The bugs bore under a tree's bark, where they lay their eggs and release a blue fungus. The newly hatched larvae eat away a thin later below the bark that the tree needs to transport nutrients, and the fungus cuts off the flow of water.

In the past 18 months, more than a dozen Western wildfires have burned in forests with some beetle-killed trees, blackening a total of 570 square miles (1,450 square kilometers). At least five of those fires are still burning.

Some wildfires in British Columbia this summer were also in beetle-infested areas, Canadian officials said.

The spike in dead trees in the past five years, both from beetles and other causes, probably did not lead to an increase in the number of wildfires, said Matt Jolly, a Forest Service research ecologist.
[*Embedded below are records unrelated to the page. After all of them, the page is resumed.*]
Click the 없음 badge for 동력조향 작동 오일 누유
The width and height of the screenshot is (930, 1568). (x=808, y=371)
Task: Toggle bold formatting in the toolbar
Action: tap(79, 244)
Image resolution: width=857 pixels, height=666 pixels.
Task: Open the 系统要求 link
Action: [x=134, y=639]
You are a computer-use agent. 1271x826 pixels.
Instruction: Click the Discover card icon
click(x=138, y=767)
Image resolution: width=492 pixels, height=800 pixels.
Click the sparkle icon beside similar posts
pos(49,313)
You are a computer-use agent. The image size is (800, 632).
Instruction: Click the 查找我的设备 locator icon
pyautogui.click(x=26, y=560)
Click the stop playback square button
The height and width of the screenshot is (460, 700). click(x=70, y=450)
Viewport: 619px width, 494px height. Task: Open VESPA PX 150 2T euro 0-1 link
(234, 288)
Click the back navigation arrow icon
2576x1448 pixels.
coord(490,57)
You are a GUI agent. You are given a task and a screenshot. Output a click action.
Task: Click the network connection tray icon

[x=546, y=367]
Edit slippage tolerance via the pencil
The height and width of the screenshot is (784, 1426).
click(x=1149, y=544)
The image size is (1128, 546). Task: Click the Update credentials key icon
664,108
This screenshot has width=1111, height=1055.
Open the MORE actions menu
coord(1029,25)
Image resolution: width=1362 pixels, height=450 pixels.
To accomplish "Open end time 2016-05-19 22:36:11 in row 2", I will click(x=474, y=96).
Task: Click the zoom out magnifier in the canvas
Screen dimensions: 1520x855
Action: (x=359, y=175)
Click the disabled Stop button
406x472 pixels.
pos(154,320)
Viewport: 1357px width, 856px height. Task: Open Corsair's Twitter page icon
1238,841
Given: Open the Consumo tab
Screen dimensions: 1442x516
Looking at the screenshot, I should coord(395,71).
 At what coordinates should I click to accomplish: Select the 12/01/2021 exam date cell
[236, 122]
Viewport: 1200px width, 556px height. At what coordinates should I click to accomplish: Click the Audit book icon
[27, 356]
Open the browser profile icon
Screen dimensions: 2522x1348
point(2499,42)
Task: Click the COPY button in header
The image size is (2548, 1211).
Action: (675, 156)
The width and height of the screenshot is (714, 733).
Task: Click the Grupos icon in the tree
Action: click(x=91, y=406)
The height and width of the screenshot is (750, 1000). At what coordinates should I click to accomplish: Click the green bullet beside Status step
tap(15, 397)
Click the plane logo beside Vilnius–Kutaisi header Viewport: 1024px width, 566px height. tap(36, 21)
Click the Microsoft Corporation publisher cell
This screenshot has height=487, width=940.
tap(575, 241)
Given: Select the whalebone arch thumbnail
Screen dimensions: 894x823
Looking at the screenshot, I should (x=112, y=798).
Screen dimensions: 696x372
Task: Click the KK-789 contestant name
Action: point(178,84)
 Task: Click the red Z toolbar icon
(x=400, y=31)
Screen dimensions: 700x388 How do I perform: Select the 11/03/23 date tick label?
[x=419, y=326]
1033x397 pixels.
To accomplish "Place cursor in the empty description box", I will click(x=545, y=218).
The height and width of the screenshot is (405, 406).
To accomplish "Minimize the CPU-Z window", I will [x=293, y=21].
Weather, lightning strikes and human blunders all play a role, as well as dry trees.

"Weather kind of trumps everything," he said.

An individual beetle-killed tree doesn't burn differently than a tree killed by other causes, Jolly said. But a beetle infestation can leave behind a staggering expanse of dead forest.

"The big thing is just the sheer number of dead trees we get," he said.

"We know once a beetle attacks a tree, it dries out," Jolly said. "We know the burn rate increases as the fuel dries out."

Other researchers say it makes little or no difference whether fires are burning in a forest full of beetle-killed or a forest with more healthy, living trees.

Fires move quickly and burn only the outer layers of trees, pine needles and small twigs, said Chad Hanson, a research ecologist and principal scientist for environmental group the John Muir Project.

"On the surface, it makes so much sense to believe that dead trees would burn more easily," he said. "The problem is, it's not true. It's been tested over and over again in real fires, and it's not happening."